JetBlue and Spirit Airlines Announce Plans to Merge: Here's What it Means for Frequent Flyers

JetBlue and Spirit Airlines Announce Plans to Merge: Here's What it Means for Frequent Flyers

After Frontier's bid to merge with Spirit Airlines fell through, JetBlue now plans to merge with Spirit, becoming the fifth largest U.S. airline. Here's what it means for JetBlue — and Spirit — passengers.
JetBlue A220. Courtesy of JetBlue.

Just hours after Spirit’s deal with Frontier Airlines fell through due to a lack of shareholder support, JetBlue swooped in with an offer Spirit couldn't refuse. Pending approval from antitrust regulators, the $3.8 billion deal is set to close during the first half of 2024, with both airlines operating as normal until then. This union would create the fifth-largest airline in the United States, a goal which JetBlue hopes will increase competition with the Big Four airlines — Delta, American, United and Southwest — in order to bring down fares. Still, the deal is expected to face regulatory pushback, largely because it’s likely to create a monopoly in the industry.

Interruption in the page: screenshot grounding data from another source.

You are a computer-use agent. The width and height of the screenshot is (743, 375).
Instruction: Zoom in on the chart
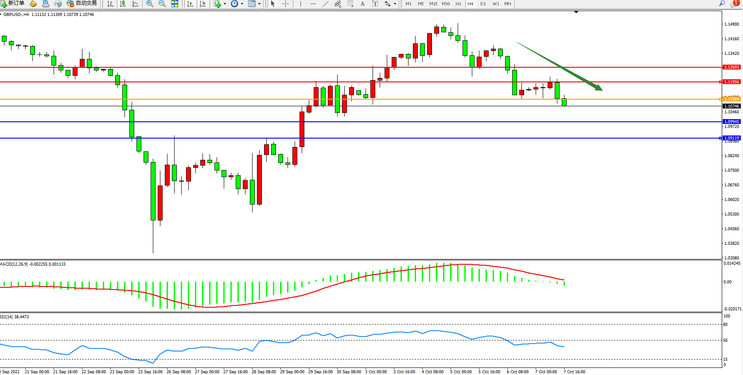pyautogui.click(x=150, y=4)
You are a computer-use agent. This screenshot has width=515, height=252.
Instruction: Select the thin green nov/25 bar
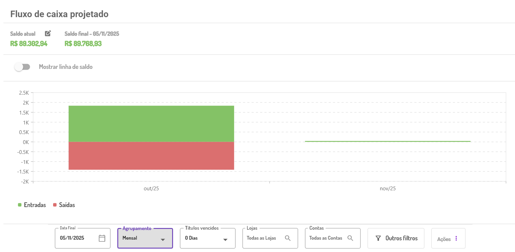point(388,141)
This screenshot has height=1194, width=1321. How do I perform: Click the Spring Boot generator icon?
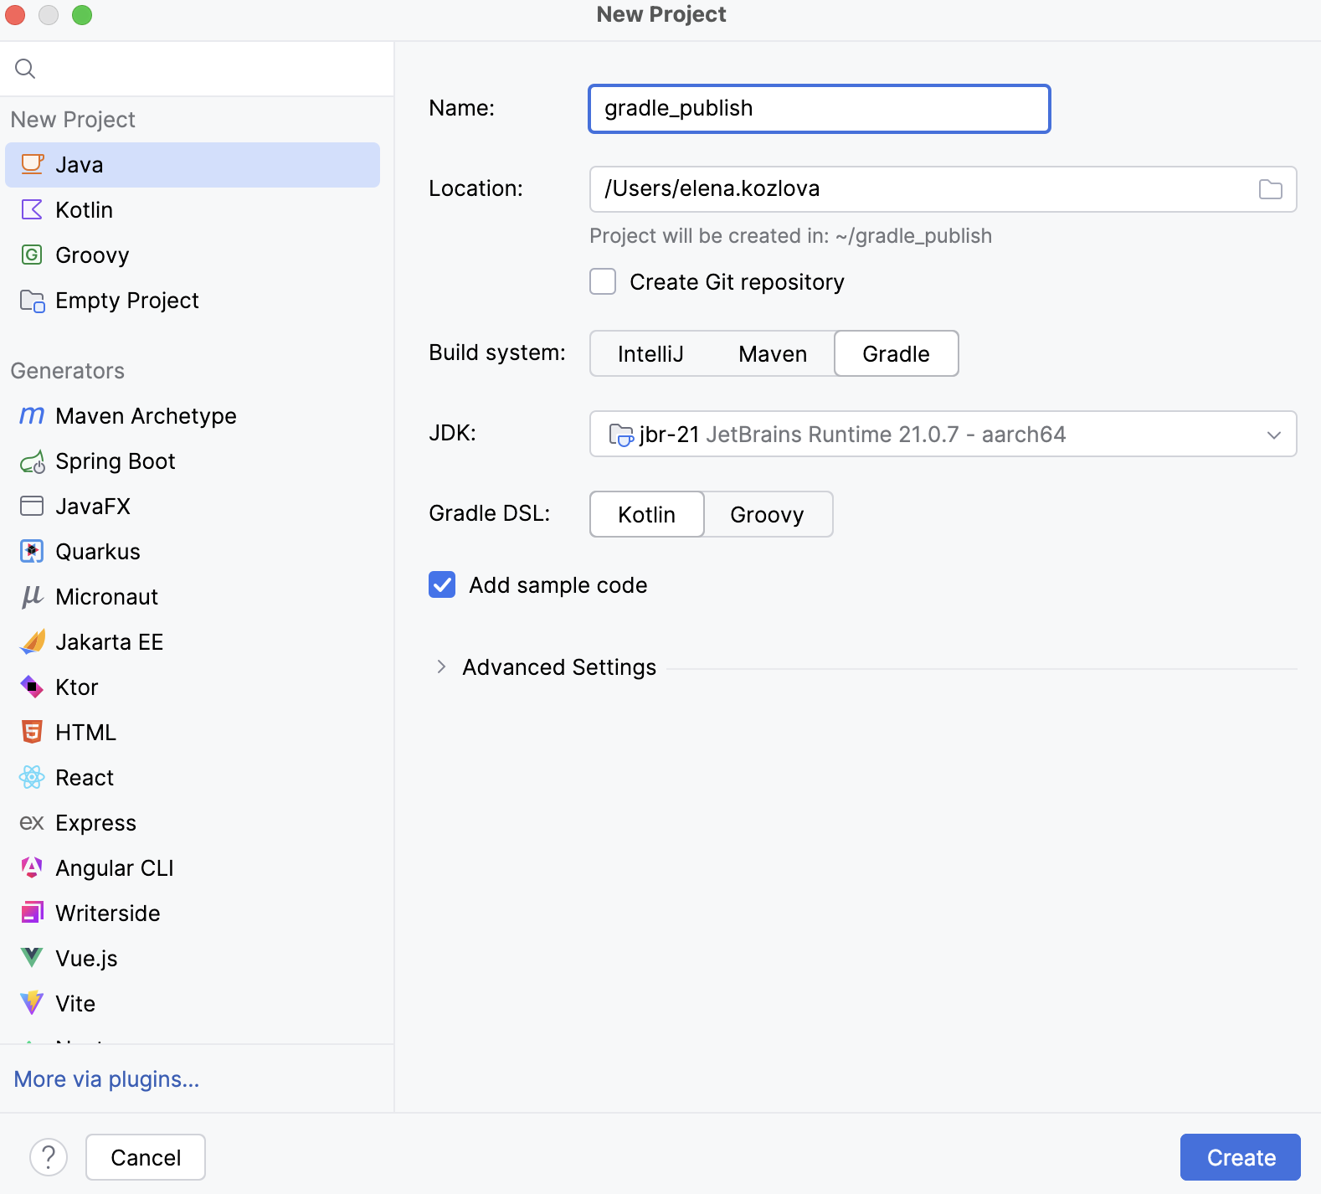click(32, 461)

With this deal, JetBlue plans to increase its reach to include more flight routes and destinations around the world. The New York-based airline is looking to expand operations in Fort Lauderdale and Orlando, Fla.; San Juan, Puerto Rico; and Los Angeles, as well as in the Big Four’s airline hubs — Las Vegas, Dallas, Houston, Chicago, Detroit, Atlanta and Miami. The combined airline will be headquartered in New York and consist of 458 aircraft. JetBlue plans to retrofit Spirit's yellow planes to their own updated style, including more legroom and seat-back screens, should the merger be approved by the Federal Trade Commission (FTC).

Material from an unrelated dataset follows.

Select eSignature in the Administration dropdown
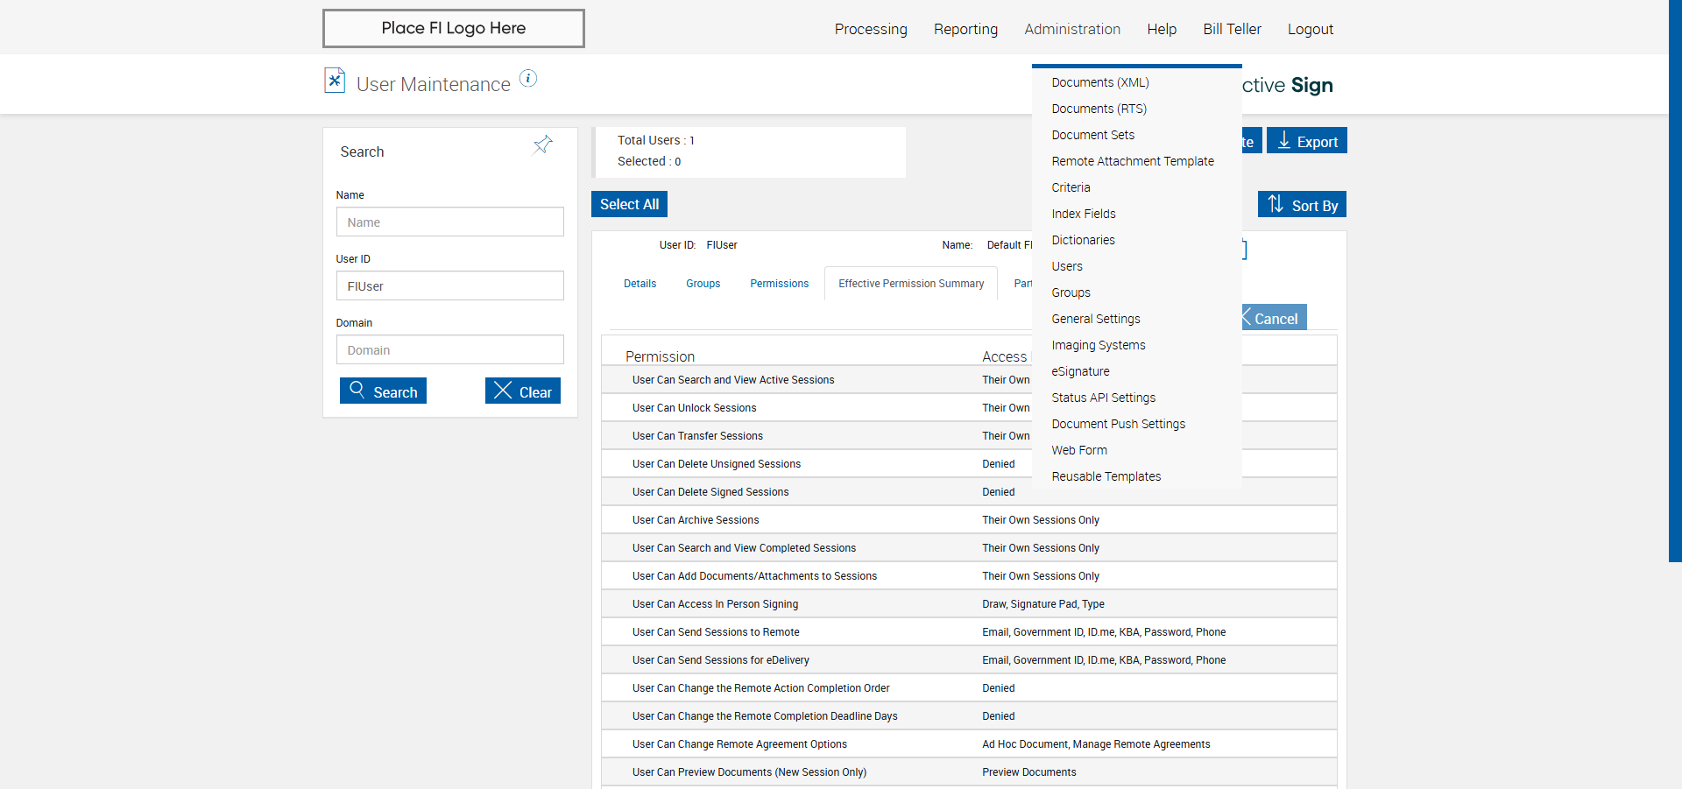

What does this mean for JetBlue passengers?

Because JetBlue is the dominant airline in this merger arrangement, JetBlue passengers have a lot to look forward to. If the merger goes through, JetBlue will be able to expand its operations to more destinations around the country and globe — which means your JetBlue loyalty will stretch equally as far. While the airline has traditionally flown the majority of its routes in the Eastern United States, the addition of Spirit will allow the airline to become more accessible to passengers across wider regions.

As a result, JetBlue's TrueBlue rewards program will become more valuable. TrueBlue allows members to earn points through credit card spend, flying on JetBlue and select partner airlines, purchasing JetBlue vacation packages, booking hotels and rental cars and more. Now with more flight routes on the table, loyal JetBlue flyers will be able to use their accumulated points and loyalty benefits on more available flights.

What does this mean for Spirit passengers?

For frequent Spirit flyers, the JetBlue merger is a double-edged sword. On the one hand, Spirit fares — which are known for being some of the lowest in the industry — are likely to rise. On the other hand, however, Spirit customers can expect a much-upgraded flying experience including better customer service and more amenities. The expansion of flight routes is another benefit for Spirit passengers, as their flight options will also increase with the merging of the two airlines.

Still, these changes aren’t likely to happen until at least 2025, as the deal will take time to close and the companies will need to figure out how best to merge their loyalty programs and general operations. So, for now, things will largely stay the same for both frequent Spirit and JetBlue flyers.

For those consumers who are disappointed by the possibility that the Spirit merger will increase flight fares, Frontier Airlines is expected to expand in order to fill the gap for domestic low-cost carriers.

How can you benefit from the JetBlue-Spirit merger?

Loyal JetBlue and Spirit passengers can best benefit from this change by positioning themselves early for expanded JetBlue opportunities. The best way to do this is by becoming a JetBlue TrueBlue loyalty member and starting to earn points towards free flights.

JetBlue offers a number of credit cards that can be valuable for frequent flyers. Owning a co-branded JetBlue credit card can help boost your points earning right off the bat with a sign-up bonus, and often come with perks like free checked bags, in-flight savings, JetBlue Vacations credits and more.

With more flight options on the horizon, it's smart to start thinking ahead and racking up points that can be used on both JetBlue-Spirit combined flights, as well as flights with Hawaiian Airlines.